As the first regular session of the 16th Congress started,
several powerful lobbying groups – mostly influential business groups and
international institutions urged both chambers of Congress to immediately
resume cha-cha deliberations.
Now, with House Speaker Jose Belmonte espousing cha-cha
to amend economic provisions, this may still be possible through
legislation.
This, as anti-Cha-cha groups like the Kabataan Partylist said
they will oppose cha-cha, saying it would worsen plight of the poor and widen
the economic divide.
They said lifting economic restrictions would only worsen
poverty and inequality in the country.
Ahead of President Benigno Aquino III’s State of the
Nation Address in July 22, at least 13 major business groups including the
Makati Business Club, Employers Confederation of the Philippines, and the
Philippine Chamber of Commerce and Industry called on the president to pressure
Congress to pass amendments to the Constitution.
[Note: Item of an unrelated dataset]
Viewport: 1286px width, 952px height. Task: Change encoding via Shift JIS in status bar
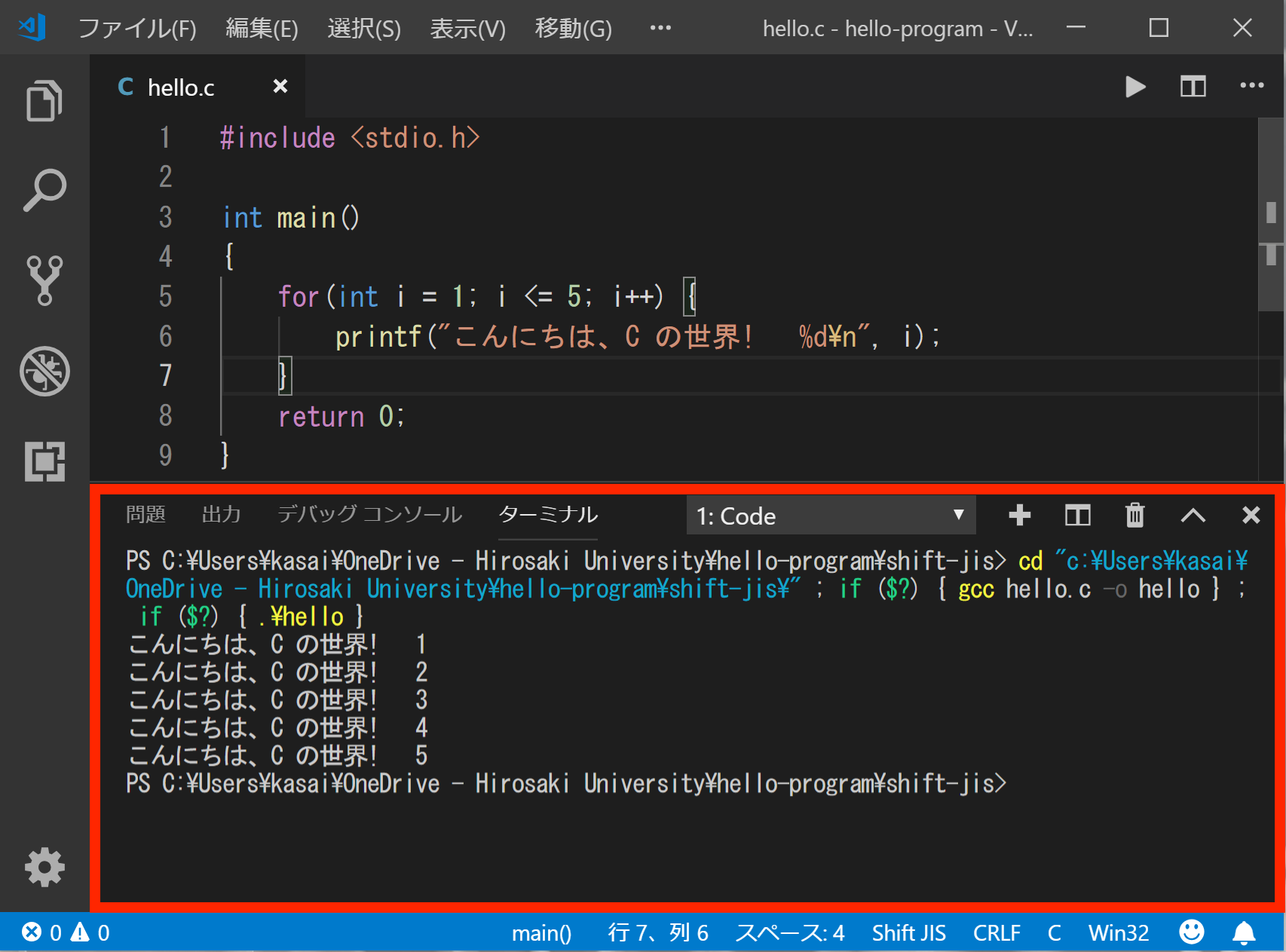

“We strongly urge your administration to consider
amending the economic provisions in the 1987 Constitution, which restrict
greater private sector participation,” the groups said in a letter to the
president dated June 19.
The 1987 Constitution sets a 40 percent limit on foreign
ownership of public utilities, land and several key industries.
The main argument of those advocating for the lifting of
constitutional limits to foreign ownership is that it would generate more
foreign direct investments and would stimulate economic growth. However, this
could be the farthest thing from the truth,” according to Rep. Terry Ridon of
Kabataan Partylist.“If we lift the current restrictions, local enterprises and
businesses would suffer due to the unrestrained dominance of foreign investors.
Lifting the economic limits would also open the floodgates for further exploitation
of our country’s scarce natural resources, including forests and mineral
reserves.”
“Generating more foreign direct investments is also not
tantamount to achieving inclusive growth. The country’s experience with foreign
investments in the past decades have shown how it only benefited large
businesses and corporations, but in exchange stunted job generation and the
growth of local industries. This scenario has largely widened the economic
divide between the rich and the poor.”
“If the last remaining legal barriers to foreign
exploitation will be lifted, a great number of Filipinos will become literal
strangers to our own country – penniless mendicants in a nation whose lands and
resources are mostly owned by foreign companies.”
According to anti-cha-cha groups people should not be
fooled by the rosy picture of growth and development painted by businessmen and
tycoons as behind their statements lie more
intensified poverty and exploitation.
It is still three years more of this administration and cha-cha
could still happen – depending on the political mood.